Problem: Take the entries below and print only the lines from the one with "Click the Show top 3 only link" through the one with "Select the Business radio button object", exactly as they stand, both ends included.

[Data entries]
§

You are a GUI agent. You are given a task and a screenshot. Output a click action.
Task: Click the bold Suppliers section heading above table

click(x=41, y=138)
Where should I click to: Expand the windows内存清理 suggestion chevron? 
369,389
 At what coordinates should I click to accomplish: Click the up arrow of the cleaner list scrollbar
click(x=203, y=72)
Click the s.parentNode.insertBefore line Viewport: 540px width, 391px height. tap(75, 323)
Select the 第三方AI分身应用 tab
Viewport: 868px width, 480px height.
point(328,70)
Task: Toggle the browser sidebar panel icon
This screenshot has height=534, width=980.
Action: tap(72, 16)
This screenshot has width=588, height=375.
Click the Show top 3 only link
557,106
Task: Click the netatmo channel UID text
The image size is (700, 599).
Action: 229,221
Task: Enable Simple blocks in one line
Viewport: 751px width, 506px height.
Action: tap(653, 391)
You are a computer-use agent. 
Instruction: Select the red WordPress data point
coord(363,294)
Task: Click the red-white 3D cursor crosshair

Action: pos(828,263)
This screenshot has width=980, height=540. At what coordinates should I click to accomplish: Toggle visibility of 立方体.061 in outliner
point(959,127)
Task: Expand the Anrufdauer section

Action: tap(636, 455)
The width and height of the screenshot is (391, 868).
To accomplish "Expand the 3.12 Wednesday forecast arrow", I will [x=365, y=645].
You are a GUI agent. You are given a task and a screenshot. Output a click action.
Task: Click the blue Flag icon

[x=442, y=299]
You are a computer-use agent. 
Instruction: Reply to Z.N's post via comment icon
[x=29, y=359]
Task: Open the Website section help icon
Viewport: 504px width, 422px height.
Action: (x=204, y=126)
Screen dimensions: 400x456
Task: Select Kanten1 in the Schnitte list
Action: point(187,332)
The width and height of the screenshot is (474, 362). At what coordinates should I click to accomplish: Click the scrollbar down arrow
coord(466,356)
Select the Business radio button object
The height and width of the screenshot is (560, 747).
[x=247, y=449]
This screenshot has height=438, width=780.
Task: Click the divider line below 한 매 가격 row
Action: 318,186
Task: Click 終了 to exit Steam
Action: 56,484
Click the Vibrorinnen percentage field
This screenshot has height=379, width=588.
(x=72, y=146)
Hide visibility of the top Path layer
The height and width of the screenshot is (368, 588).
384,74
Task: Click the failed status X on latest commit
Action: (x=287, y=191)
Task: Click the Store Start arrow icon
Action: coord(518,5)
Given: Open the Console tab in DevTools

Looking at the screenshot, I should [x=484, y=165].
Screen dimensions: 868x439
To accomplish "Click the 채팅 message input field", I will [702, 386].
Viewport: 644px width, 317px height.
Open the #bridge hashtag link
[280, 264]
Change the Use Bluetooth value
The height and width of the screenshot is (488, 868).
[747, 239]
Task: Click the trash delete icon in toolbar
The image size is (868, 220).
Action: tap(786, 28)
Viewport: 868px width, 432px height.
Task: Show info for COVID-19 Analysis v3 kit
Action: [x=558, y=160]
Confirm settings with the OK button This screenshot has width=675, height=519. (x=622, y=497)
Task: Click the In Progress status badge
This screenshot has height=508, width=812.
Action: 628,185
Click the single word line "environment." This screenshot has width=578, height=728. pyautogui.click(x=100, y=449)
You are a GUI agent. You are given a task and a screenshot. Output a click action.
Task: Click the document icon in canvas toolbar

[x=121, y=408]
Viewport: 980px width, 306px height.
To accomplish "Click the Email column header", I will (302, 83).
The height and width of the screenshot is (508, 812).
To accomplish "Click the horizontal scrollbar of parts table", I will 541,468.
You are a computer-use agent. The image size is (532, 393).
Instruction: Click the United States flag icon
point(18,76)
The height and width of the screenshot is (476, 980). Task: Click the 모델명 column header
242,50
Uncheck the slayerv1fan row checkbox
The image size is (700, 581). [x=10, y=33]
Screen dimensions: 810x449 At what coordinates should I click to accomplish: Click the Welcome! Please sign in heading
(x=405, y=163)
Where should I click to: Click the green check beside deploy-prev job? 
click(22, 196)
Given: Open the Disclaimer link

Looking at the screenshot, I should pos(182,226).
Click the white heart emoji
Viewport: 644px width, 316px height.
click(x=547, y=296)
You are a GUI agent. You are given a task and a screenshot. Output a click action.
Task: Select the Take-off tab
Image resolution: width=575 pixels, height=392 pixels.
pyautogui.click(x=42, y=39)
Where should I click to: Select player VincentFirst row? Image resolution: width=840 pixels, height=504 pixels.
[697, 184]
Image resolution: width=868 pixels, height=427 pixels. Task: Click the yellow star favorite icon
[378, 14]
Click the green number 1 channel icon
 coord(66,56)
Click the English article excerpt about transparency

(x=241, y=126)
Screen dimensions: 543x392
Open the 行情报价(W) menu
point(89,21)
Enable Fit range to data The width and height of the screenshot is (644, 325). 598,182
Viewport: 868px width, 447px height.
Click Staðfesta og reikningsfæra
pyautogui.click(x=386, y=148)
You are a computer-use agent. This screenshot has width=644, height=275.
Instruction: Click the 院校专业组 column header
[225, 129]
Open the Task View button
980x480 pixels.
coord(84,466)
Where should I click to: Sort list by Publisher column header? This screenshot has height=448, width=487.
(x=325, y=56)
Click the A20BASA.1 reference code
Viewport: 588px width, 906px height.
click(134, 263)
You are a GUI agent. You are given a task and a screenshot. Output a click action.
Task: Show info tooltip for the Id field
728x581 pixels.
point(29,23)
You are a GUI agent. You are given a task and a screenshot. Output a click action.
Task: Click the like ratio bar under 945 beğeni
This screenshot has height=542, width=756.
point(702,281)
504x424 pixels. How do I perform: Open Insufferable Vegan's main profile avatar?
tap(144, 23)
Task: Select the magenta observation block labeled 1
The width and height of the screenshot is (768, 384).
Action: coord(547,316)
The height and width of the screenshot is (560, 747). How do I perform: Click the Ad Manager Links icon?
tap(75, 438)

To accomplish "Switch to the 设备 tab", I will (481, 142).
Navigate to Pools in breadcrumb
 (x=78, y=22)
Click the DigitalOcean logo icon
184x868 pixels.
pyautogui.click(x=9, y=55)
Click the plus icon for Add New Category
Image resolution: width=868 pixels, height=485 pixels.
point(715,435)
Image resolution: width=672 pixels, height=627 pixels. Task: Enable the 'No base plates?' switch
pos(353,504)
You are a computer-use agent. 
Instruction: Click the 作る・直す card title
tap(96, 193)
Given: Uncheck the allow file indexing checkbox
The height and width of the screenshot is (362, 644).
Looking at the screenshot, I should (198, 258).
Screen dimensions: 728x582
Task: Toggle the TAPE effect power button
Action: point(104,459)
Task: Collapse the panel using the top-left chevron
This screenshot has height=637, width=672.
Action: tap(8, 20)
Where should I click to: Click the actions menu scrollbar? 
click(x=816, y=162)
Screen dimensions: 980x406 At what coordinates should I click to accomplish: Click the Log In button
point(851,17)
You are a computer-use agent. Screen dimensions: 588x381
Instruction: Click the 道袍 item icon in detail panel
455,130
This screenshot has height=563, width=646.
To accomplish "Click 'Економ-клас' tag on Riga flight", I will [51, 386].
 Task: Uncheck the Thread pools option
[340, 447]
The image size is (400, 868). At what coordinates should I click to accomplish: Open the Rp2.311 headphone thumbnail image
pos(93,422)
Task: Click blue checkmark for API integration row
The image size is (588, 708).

§

Written response:
Click the Show top 3 only link
557,106
Task: Click the netatmo channel UID text
The image size is (700, 599).
Action: 229,221
Task: Enable Simple blocks in one line
Viewport: 751px width, 506px height.
Action: tap(653, 391)
You are a computer-use agent. 
Instruction: Select the red WordPress data point
coord(363,294)
Task: Click the red-white 3D cursor crosshair

Action: pos(828,263)
This screenshot has width=980, height=540. At what coordinates should I click to accomplish: Toggle visibility of 立方体.061 in outliner
point(959,127)
Task: Expand the Anrufdauer section

Action: tap(636, 455)
The width and height of the screenshot is (391, 868).
To accomplish "Expand the 3.12 Wednesday forecast arrow", I will [x=365, y=645].
You are a GUI agent. You are given a task and a screenshot. Output a click action.
Task: Click the blue Flag icon

[x=442, y=299]
You are a computer-use agent. 
Instruction: Reply to Z.N's post via comment icon
[x=29, y=359]
Task: Open the Website section help icon
Viewport: 504px width, 422px height.
Action: (x=204, y=126)
Screen dimensions: 400x456
Task: Select Kanten1 in the Schnitte list
Action: point(187,332)
The width and height of the screenshot is (474, 362). At what coordinates should I click to accomplish: Click the scrollbar down arrow
coord(466,356)
Select the Business radio button object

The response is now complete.